## Work required
Reproduce the text lines of all records below verbatim, leaving out the pictures.

## Entries supplied
________________
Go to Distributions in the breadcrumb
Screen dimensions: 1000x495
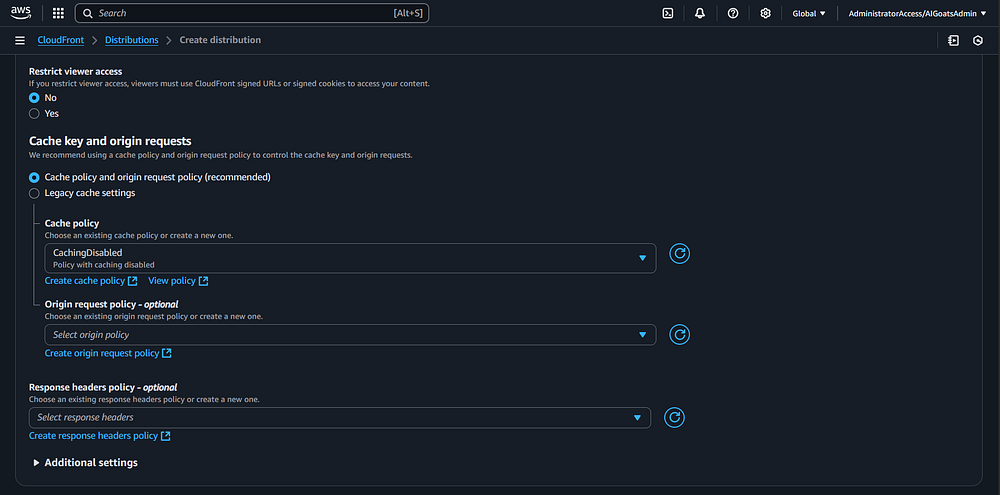tap(131, 40)
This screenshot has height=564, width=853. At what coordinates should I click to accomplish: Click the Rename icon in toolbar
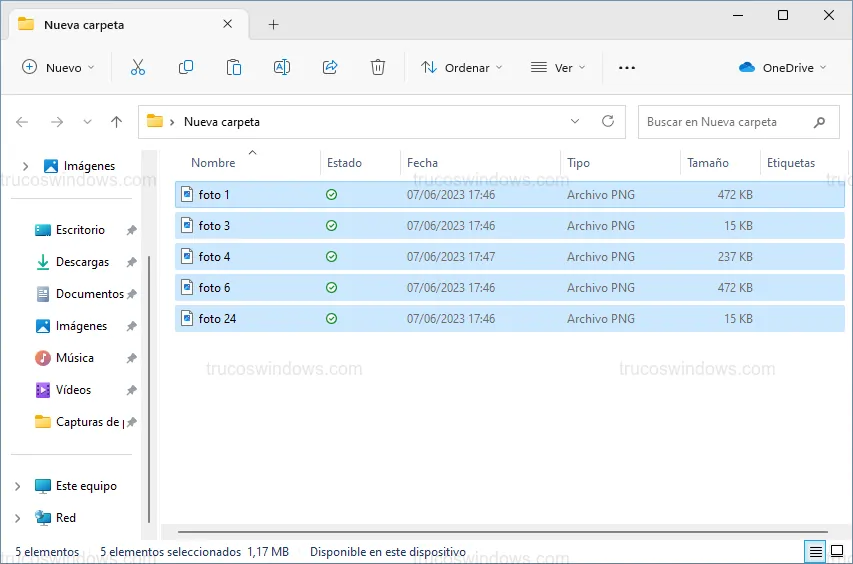282,67
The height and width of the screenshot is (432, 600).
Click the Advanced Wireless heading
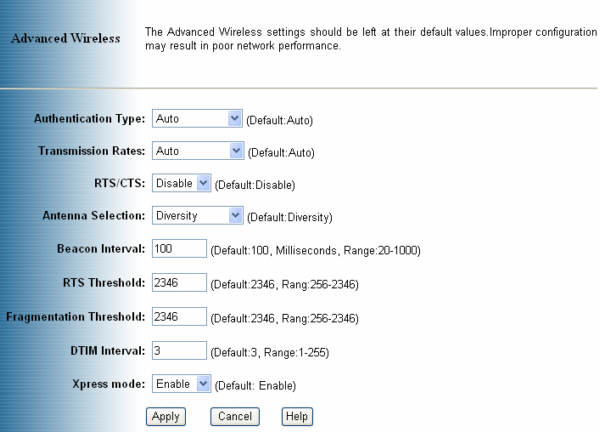(65, 38)
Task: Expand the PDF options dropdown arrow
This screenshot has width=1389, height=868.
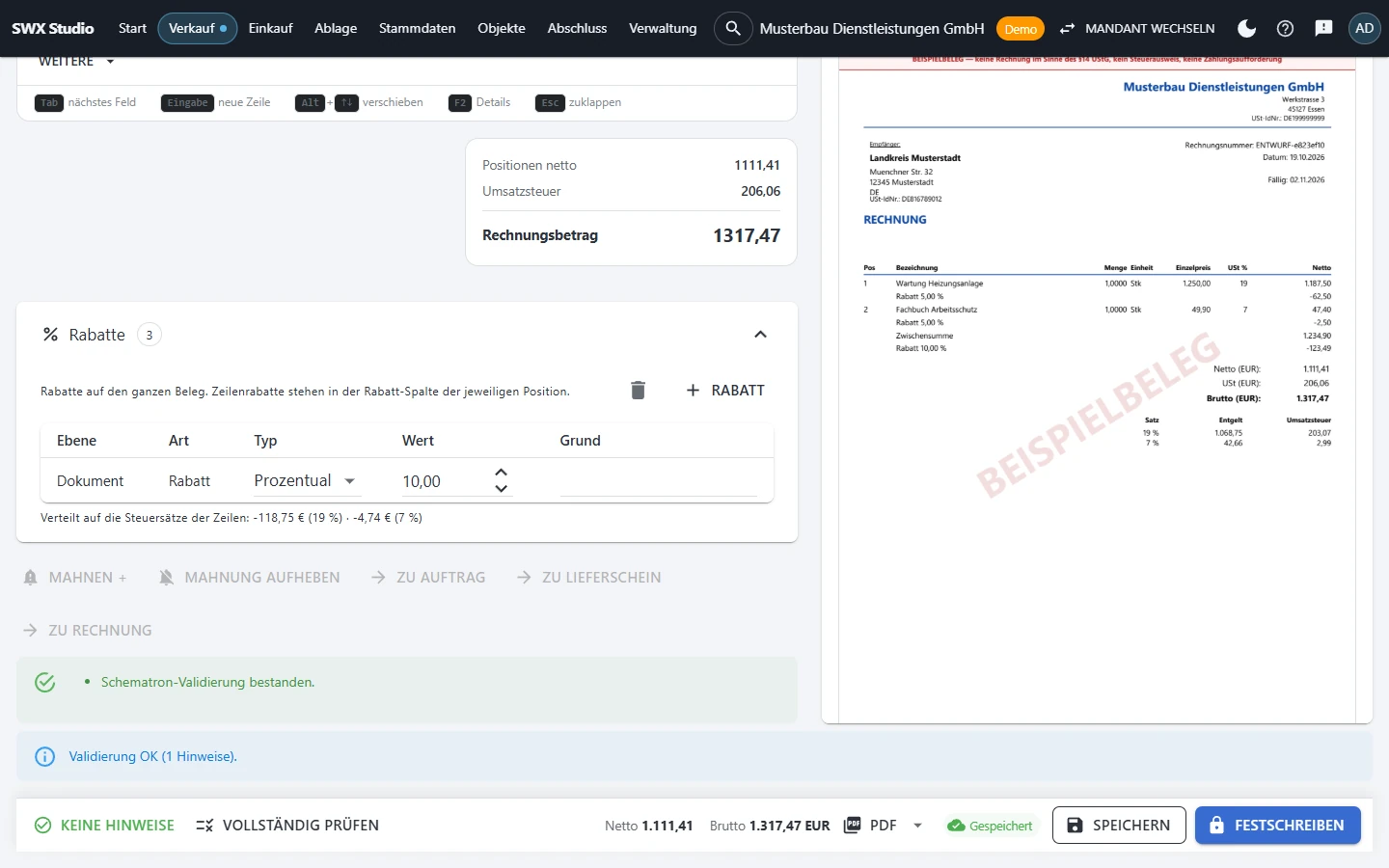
________________
## Expected answer
Go to Distributions in the breadcrumb
Screen dimensions: 1000x495
tap(131, 40)
This screenshot has height=564, width=853. At what coordinates should I click to accomplish: Click the Rename icon in toolbar
282,67
The height and width of the screenshot is (432, 600).
Click the Advanced Wireless heading
(65, 38)
Task: Expand the PDF options dropdown arrow
This screenshot has width=1389, height=868.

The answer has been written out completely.